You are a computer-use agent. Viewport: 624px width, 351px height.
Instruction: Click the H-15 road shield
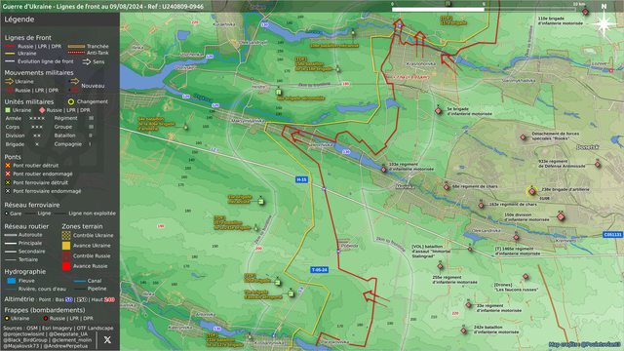click(301, 179)
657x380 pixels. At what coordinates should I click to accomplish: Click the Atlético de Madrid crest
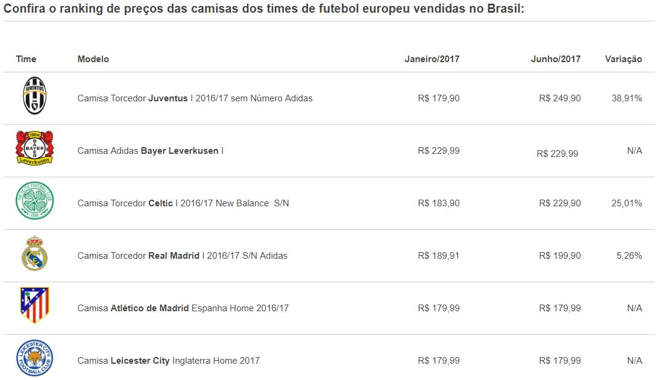point(34,305)
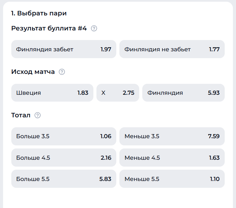The image size is (236, 208).
Task: Click the question mark icon beside Тотал
Action: [x=38, y=115]
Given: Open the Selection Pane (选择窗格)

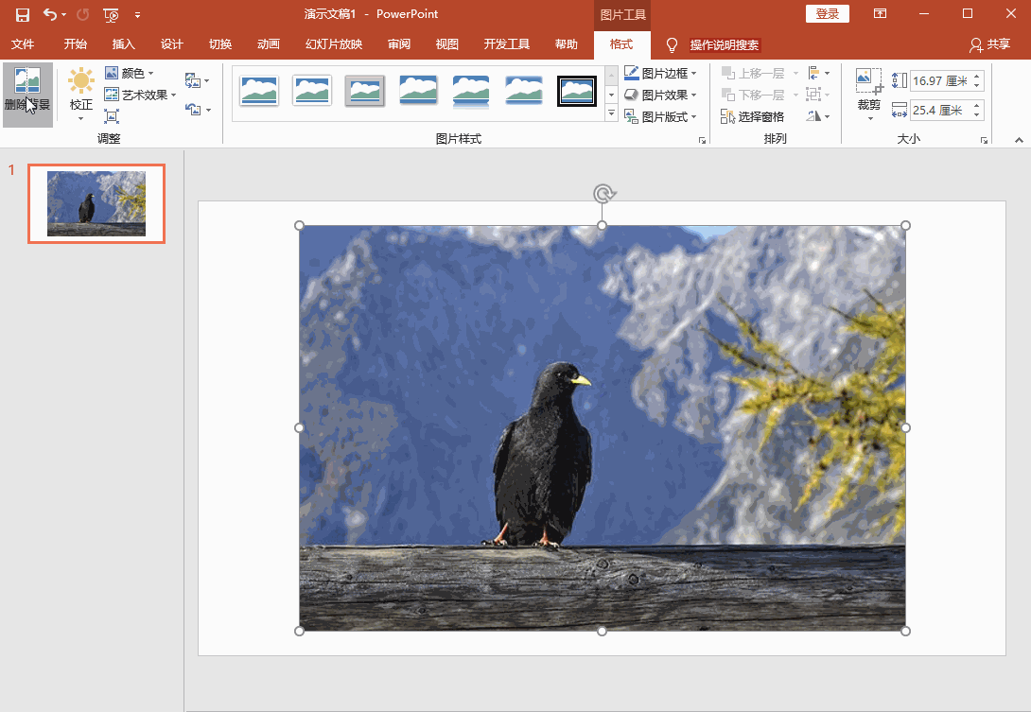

•••••

■ Assignment
Transcribe all entries above exactly. Omit the pictures.

■ Exercise solution
You are a computer-use agent. Viewport: 624px width, 351px height.
Instruction: Click the H-15 road shield
click(301, 179)
657x380 pixels. At what coordinates should I click to accomplish: Click the Atlético de Madrid crest
point(34,305)
The image size is (236, 208).
Task: Click the question mark icon beside Тотал
Action: [x=38, y=115]
Given: Open the Selection Pane (选择窗格)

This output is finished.